Os zumbis estão por aí, em todo canto. Cheiro de putrefação
vai escoando de rua para rua, de beco para beco. Estou sozinho em meio a essa
desolação. Em algum momento da jornada fui abandonado pelos companheiros. Não
sei que rumo tomaram. Certo é que estou só. Faz tempo que não vejo ninguém.
Não tenho mais medo. A última vez que o senti foi quando cai
de cara no chão, a boca acertando em cheio o asfalto e o gosto de poeira e
sangue adensando a minha saliva. Naquele momento, sentindo uma fração do meu
braço esquerdo ser retirada do seu todo por dentes selvagens, fui tomado do
mais insano pavor que jamais me assaltou. Debati todo o meu corpo, odiei e
violentei dum jeito que nem lembro a coisa que primeiro me violentou. Foi como
escapei. Foi meu último suspiro de medo. E me dá saudade de certo modo.
Agora não o sinto mais. Nem preciso dele. As coisas já não
me atacam. Fui mordido e estou me tornando um deles. Não sei exatamente quanto
mais falta. Posso apenas sentir os tremores ficando mais intensos e uma febre constante.
Meu braço está repugnante. Como tenho nojo dele nesse momento por me lembrar
que sou um quase morto. Tampouco entendo o mecanismo do instinto destas
criaturas que tão rápido os leva a me ver como seu igual, quando, ainda há
pouco, eu era parte da refeição.
Não dói. Não fisicamente. Mas percebo que vou sumindo
devagar. Não consigo mais lembrar do rosto dos meus pais. Enquanto caminho por
esta rua cheia de lixo e coisas abandonadas, muitos deles se arrastando do meu
lado, tento puxar na memória um dia que vivi com minha família. Lembro a
situação, mas os rostos estão borrados. Merda! Só reconheço as feições do meu
mais velho irmão. Nem entendo como vivi todo esse tempo apático com a distância
entre mim e ele.
Tempo. Não me resta muito agora antes que meu fundamento de
vida se torne a caça aos meus antigos semelhantes e minha única obsessão seja a
carne viva da qual perdi o direito de habitar. E essa vontade de carne viva não
seria, talvez, um resto de humanidade preso ali dentro, tentando absurdamente
se conectar ao passado? Romantismo risível. É somente decomposição e miséria
mesmo. Não é preciso um sentido. Nem mesmo precisa ser injusto. Quem disse que
nasci para a felicidade?
Saco! Estou pensando demais.
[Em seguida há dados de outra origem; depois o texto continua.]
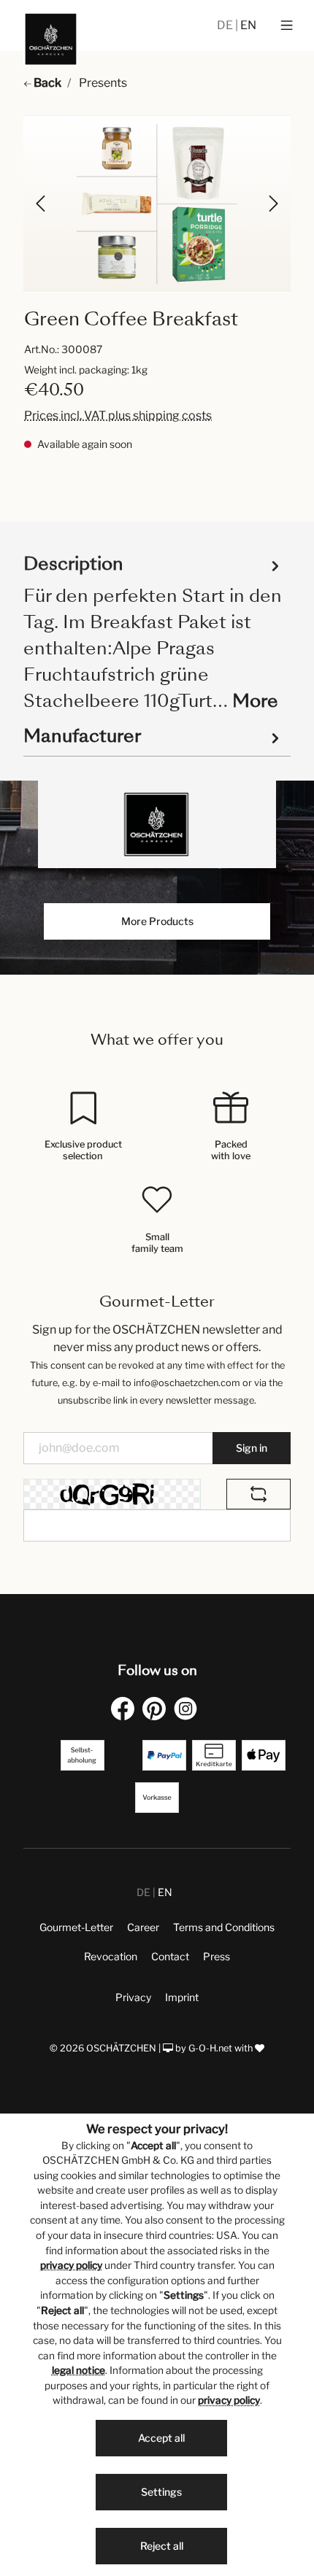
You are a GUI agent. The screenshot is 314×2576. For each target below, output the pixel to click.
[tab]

É só que estou agoniado com a
proximidade da transformação.
Sendo assim, se meus momentos de humano se esvaem, quero
aproveitar esse tempo escasso para concretizar um último ato de homem. Mas o
que? Quase não me vem à cabeça uma idéia de atitude humana. Vou me perdendo.
Rio de desespero. Espere! Que tal uma carta? Sim, uma última declaração. Mas
como, se não há quem a leia ou quem a entregue por mim. Minha saliva está
pegajosa, é quase um muco. Não importa! Mas... Não consigo achar a palavra.
A carta! Não importa que não seja lida, mas apenas que seja
escrita. Ou nem isso. Não tenho caneta por perto e não me aventuro a perder
tempo procurando uma. Contudo, ali está uma folha de papel. É o bastante.
Ilustra bem minha necessidade. É o último conforto ao qual me agarro, meu
legado como alguém que se sabe quase no fim.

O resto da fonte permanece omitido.